> _WORK REQUIRED_
Whenever a line of the data below holds the string "menu", copy that line.

INFORMATION below:

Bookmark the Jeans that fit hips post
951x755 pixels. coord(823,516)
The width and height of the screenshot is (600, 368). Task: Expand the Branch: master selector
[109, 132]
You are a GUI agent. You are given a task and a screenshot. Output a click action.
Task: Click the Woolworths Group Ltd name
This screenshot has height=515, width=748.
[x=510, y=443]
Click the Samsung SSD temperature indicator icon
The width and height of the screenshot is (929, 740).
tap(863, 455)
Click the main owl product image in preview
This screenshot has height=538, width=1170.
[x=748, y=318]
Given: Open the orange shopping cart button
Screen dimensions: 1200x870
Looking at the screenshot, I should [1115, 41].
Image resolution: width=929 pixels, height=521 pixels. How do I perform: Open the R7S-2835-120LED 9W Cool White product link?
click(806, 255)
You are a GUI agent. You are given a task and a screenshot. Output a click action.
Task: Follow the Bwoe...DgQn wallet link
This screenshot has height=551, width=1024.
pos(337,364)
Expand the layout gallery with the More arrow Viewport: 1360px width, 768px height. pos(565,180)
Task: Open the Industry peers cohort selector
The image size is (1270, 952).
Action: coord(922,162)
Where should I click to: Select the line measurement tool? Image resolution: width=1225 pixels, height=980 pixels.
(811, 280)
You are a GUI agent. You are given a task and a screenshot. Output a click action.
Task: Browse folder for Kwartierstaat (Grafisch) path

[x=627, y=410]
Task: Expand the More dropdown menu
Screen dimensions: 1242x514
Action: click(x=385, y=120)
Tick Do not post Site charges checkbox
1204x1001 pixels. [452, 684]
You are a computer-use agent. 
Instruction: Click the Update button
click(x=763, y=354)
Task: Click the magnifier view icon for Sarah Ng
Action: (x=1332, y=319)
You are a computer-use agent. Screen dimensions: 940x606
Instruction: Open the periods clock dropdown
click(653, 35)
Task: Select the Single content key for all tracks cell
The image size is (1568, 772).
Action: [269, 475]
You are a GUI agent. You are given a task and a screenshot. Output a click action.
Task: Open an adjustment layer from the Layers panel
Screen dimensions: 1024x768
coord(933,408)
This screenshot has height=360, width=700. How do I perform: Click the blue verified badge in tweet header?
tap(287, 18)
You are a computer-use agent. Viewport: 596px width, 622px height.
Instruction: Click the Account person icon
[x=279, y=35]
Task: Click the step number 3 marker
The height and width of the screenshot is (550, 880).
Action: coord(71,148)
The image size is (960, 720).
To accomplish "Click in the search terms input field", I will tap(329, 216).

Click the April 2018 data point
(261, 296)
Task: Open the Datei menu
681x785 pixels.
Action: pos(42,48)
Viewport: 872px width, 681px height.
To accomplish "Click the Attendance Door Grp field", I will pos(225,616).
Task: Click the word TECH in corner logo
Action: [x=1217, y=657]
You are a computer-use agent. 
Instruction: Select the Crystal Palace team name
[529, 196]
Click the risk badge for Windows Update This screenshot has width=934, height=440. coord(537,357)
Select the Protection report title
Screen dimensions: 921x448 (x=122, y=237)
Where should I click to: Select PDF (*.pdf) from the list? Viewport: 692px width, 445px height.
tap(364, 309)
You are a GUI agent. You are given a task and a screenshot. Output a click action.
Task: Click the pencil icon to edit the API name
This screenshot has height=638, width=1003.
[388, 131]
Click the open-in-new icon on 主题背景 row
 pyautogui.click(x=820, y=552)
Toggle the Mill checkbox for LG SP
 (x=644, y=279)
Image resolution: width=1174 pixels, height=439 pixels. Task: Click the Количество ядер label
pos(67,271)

End of INFORMATION.

> _SOLUTION TO THIS EXERCISE_
Task: Expand the More dropdown menu
Task: Open the Datei menu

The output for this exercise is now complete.